Avoiding theological squabbles as in trying to win an argument, is part of following Jesus in this life. Even as in love we seek to understand God’s revelation and will in Jesus better, so that we can grow in living that out more fully together in and for the world.

letting the smoke clear

Right now there is a heated debate, or should I say firestorm going on over Rob Bell’s new book, Love Wins. There is a lot of heat I’ve seen in recent days, but little light cast on the subject. I’m convinced that too often people have agendas beyond merely trying to discern truth and error. But let’s face it. There are camps that because of their understanding in their theological paradigm are going quite often to disagree at key points. And some of these camps cast off their opponents as either heretical, or condoning heretics and heresy.

I think people have probably jumped the gun on both sides. Rob Bell’s followers and friends want to defend him and see all the good and nothing but good in the book. Rob Bell’s opponents, including some who have seen him as a heretic prior to this book, seem to be out to pounce on anything and everything which they see as heresy which is just about, or actually is everything. Some insist he’s a universalist (or a Christian universalist, which is different), while others who seem equally as learned insist he’s not.

So we need to let the smoke clear if we’re going to see well at all. I for one am not going to be easily moved from where I stand theologically, even on secondary issues. On many issues, I think we simply can’t know. If they enter the realm of speculation, we need to be clear on that, that our view on something is uncertain and speculation on our part. With our reasons given. It seems to me that much of the book at least in a significant way may fall into that category. He seems to be suggesting possibilities, and then saying that we simply cannot know for sure. That it’s enshrouded in mystery, but we do know, he’s saying, that God is love, and love wins. The kind of love that never coerces, so that as one brother was pointing out, he indeed is not a universalist in the classic sense.
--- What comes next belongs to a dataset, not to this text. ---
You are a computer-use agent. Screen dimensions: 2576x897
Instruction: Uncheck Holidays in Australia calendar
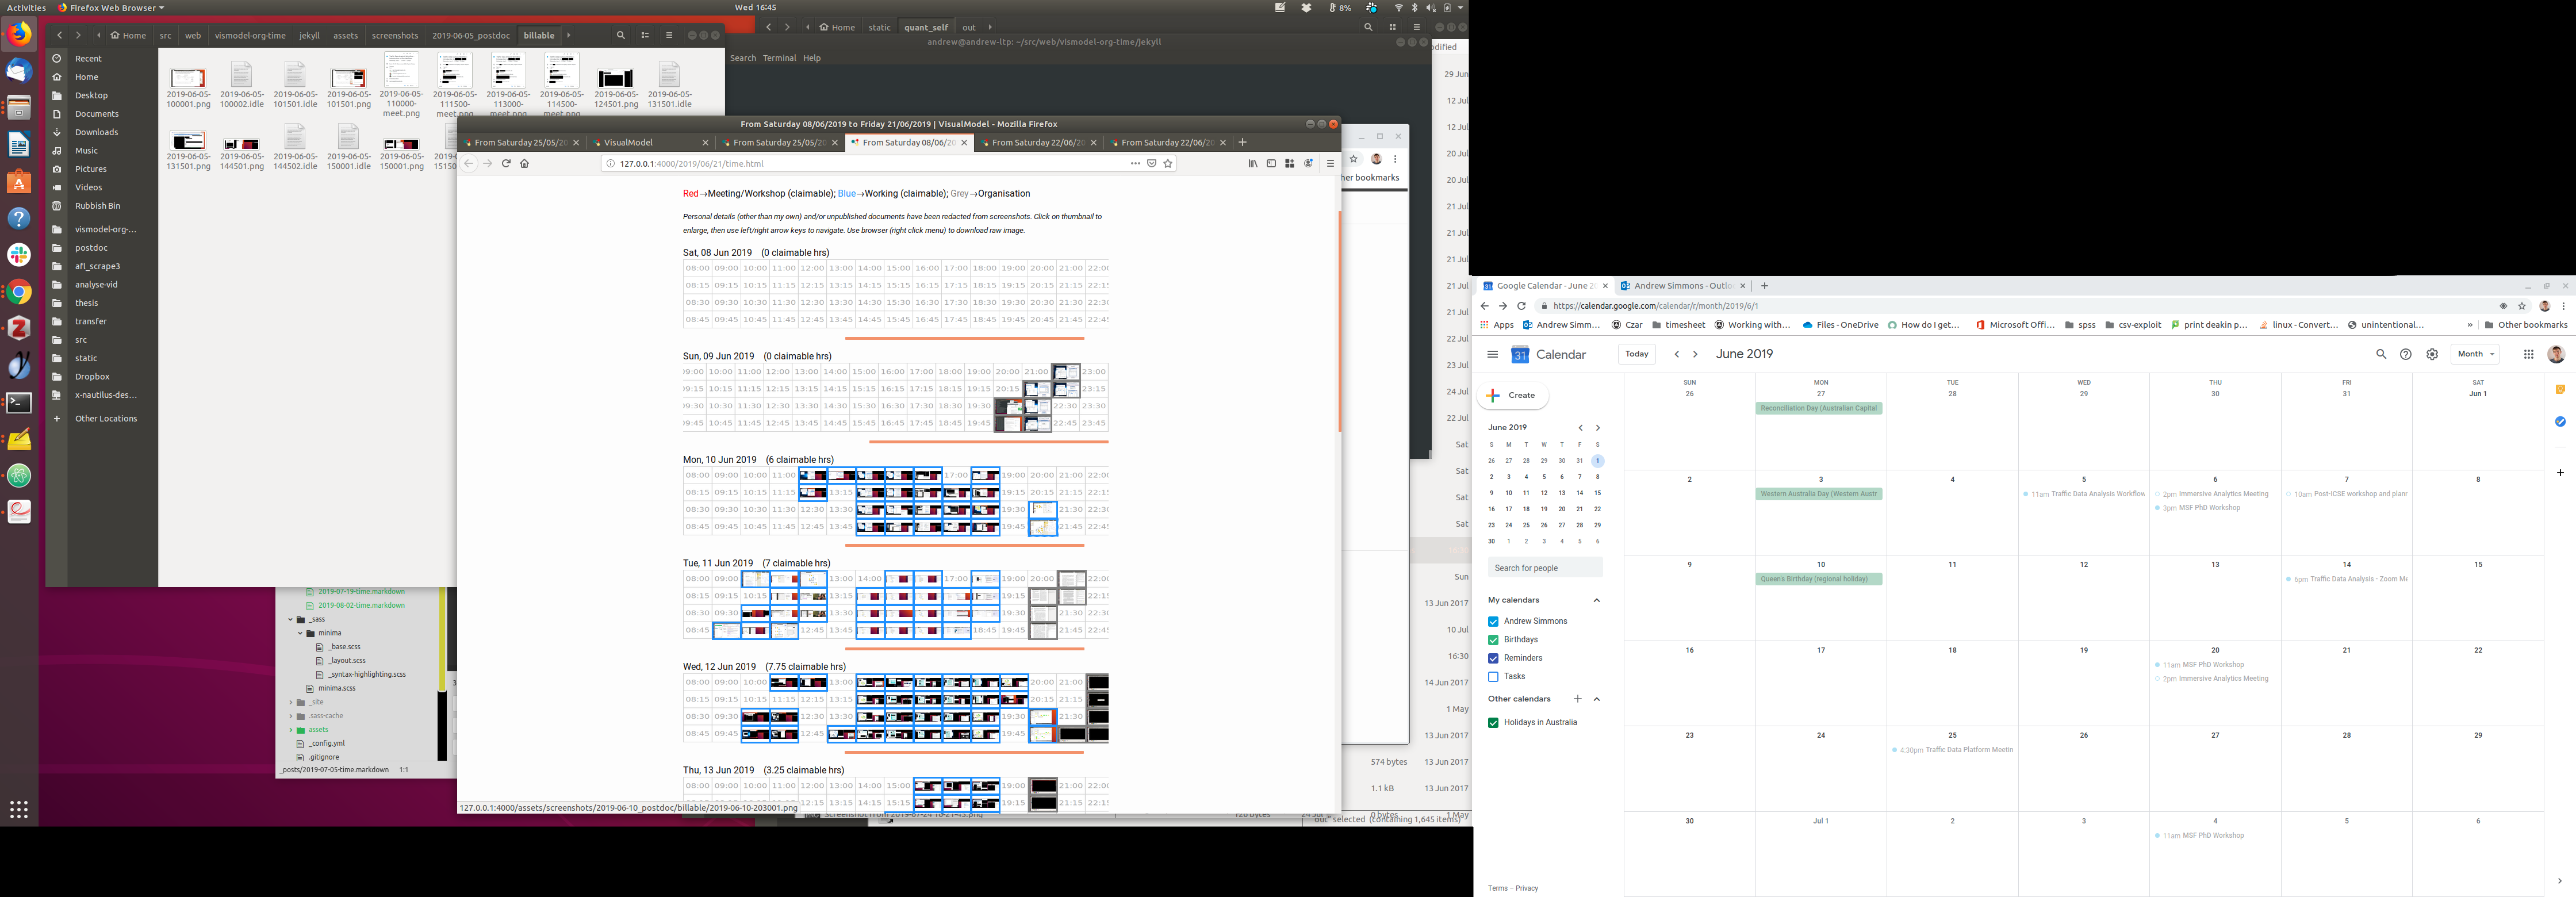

I do believe we must major on what is clear and what we do understand from scripture. Would I want to take a chance for either myself or my loved ones, that there is or may be indeed a second chance after death? No! Of course not! Scripture does not indicate that there is, from what I can tell. And as a sister said to me yesterday, about those who have never heard, the Lord may be saying to us, “What is that concerning what you’re to do? Follow me!” I am convinced God is compassionate to such, and will do what is merciful and just in regard to that and everything else.

After some time then I’ll begin to trust that some light can come out. Having read the book myself, I believe it is well within the bounds of Christian orthodoxy. But I’m not convinced at this point that Rob has done justice to what scripture says, though I think he’s addressed issues and questions which people nowadays are asking, so that some good biblical, theological reflection and conversation can follow.

In all of this, we need to show to the world the difference Jesus makes. Even as we disagree, that we indeed do love one another. We also must demonstrate careful thinking, as well. Together, as we seek to follow Jesus in God’s mission in him to the world.

Let me add that these are general thoughts. I know at least one defender of Rob who I understand is defending him in general, without necessarily agreeing on every point. Of course that is the way theology works. We work together on it.

Another late edition. I was influenced as you can see by this post, by Scot McKnight.